Most secretory proteins contain signal peptides that direct their sorting to the ER and secreted via the conventional ER/Golgi transport pathway, while some signal-peptide-lacking proteins have been shown to export through ER/Golgi independent secretory pathways. Hygromycin B is an aminoglycoside antibiotic produced by Streptomyces hygroscopicus that is active against both prokaryotic and eukaryotic cells. The hygromycin phosphotransferase (HYGR) can phosphorylate and inactivate the hygromycin B, and has been widely used as a positive selective marker in the construction of transgenic plants. However, the localization and trafficking of HYGR in plant cells remain unknown. Synaptotagmins (SYTs) are involved in controlling vesicle endocytosis and exocytosis as calcium sensors in animal cells, while their functions in plant cells are largely unclear.
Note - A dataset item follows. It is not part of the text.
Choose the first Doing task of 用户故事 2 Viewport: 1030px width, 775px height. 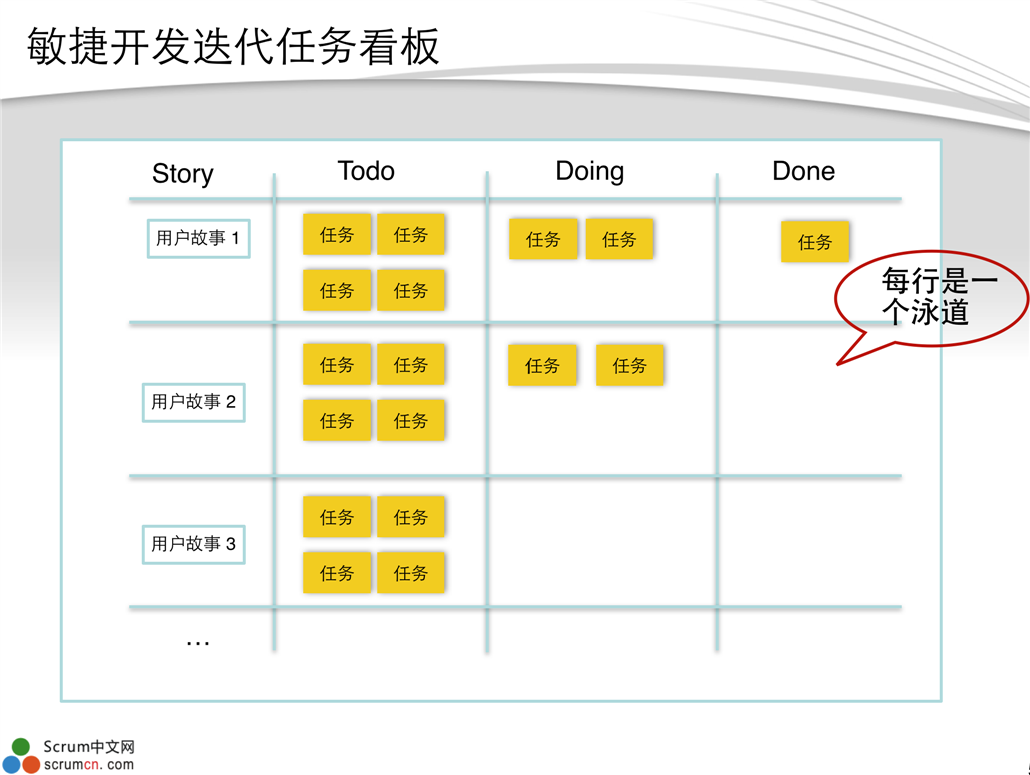(x=542, y=366)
We found Arabidopsis synaptotagmin SYT2 was localized on the Golgi apparatus by immunofluorescence and immunogold labeling. Surprisingly, co-expression of SYT2 and HYGR caused hypersensitivity of the transgenic Arabidopsis plants to hygromycin B. HYGR, which lacks a signal sequence, was present in the cytoplasm as well as in the extracellular space in HYGR-GFP transgenic Arabidopsis plants and its secretion is not sensitive to brefeldin A treatment, suggesting it is not secreted via the conventional secretory pathway. Furthermore, we found that HYGR-GFP was truncated at carboxyl terminus of HYGR shortly after its synthesis, and the cells deficient SYT2 failed to efficiently truncate HYGR-GFP,resulting in HYGR-GFP accumulated in prevacuoles/vacuoles, indicating that SYT2 was involved in HYGR-GFP trafficking and secretion.
These findings reveal for the first time that SYT2 is localized on the Golgi apparatus and regulates HYGR-GFP secretion via the unconventional protein transport from the cytosol to the extracelluar matrix in plant cells.